TASK PROMPT.
The reply should hold only the lines below beginning at the one with "Click the first" and ending at the one with "The image size is (661, 422).", copied exactly, with every picture left out.

========

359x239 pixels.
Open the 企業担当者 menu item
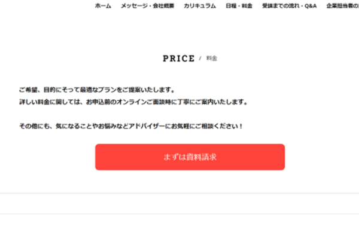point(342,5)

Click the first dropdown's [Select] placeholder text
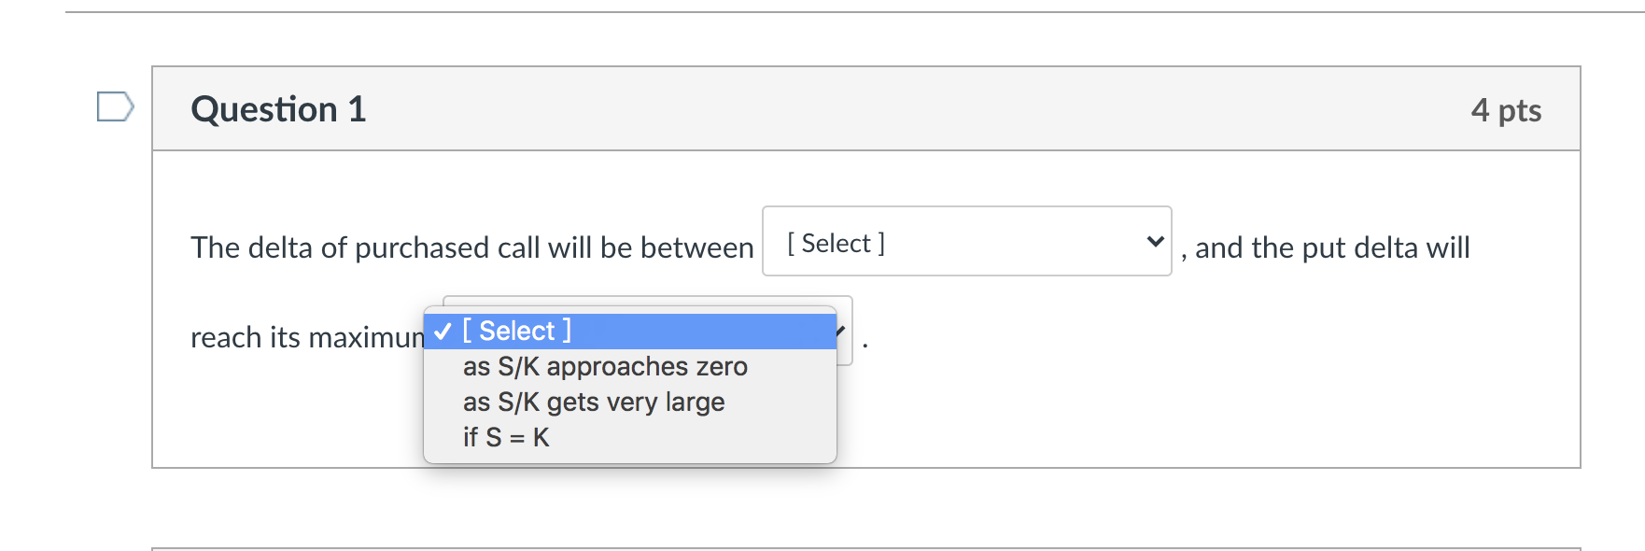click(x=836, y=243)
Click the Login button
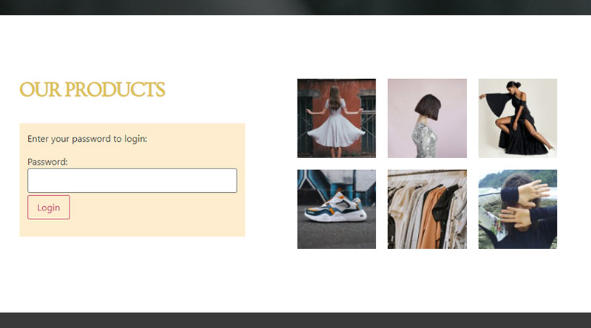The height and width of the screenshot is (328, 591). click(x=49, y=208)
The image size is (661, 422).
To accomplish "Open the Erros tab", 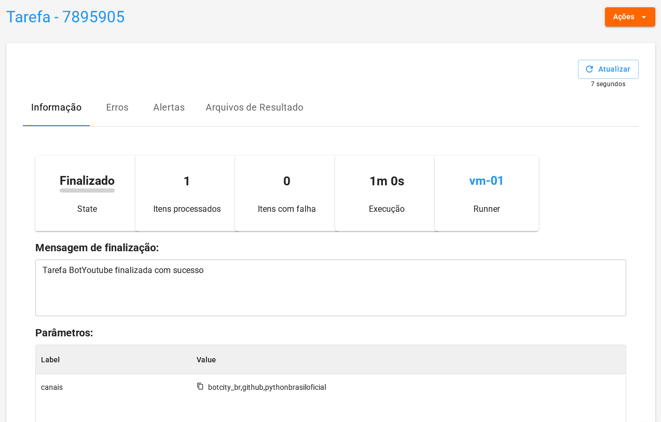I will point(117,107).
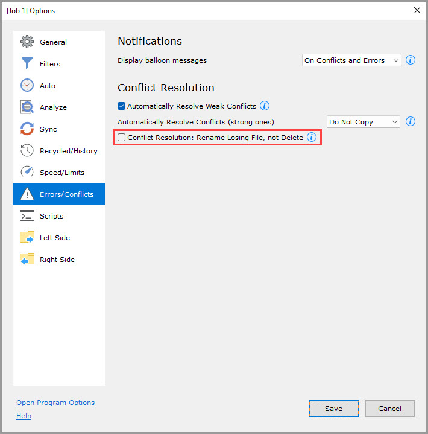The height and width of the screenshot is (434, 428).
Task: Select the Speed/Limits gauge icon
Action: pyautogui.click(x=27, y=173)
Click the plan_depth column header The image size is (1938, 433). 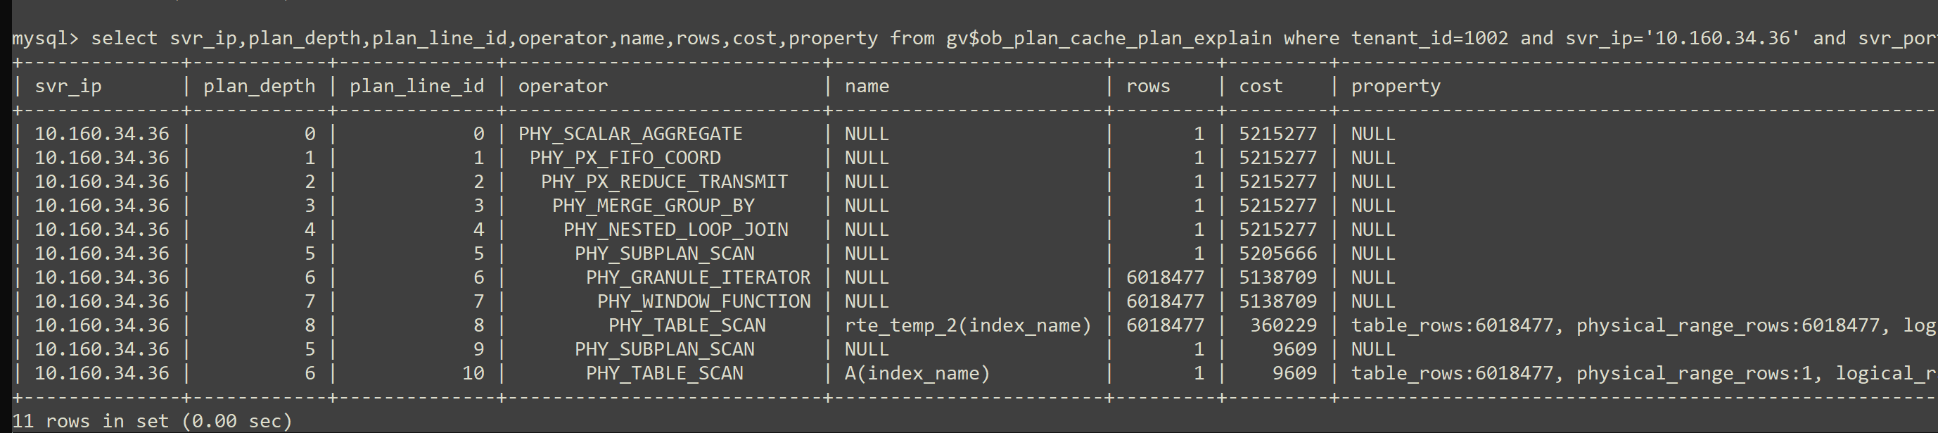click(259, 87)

========

RESULT FOR THIS EXERCISE.
Click the first dropdown's [Select] placeholder text
click(x=836, y=243)
Click the Login button
The height and width of the screenshot is (328, 591). click(x=49, y=208)
The image size is (661, 422).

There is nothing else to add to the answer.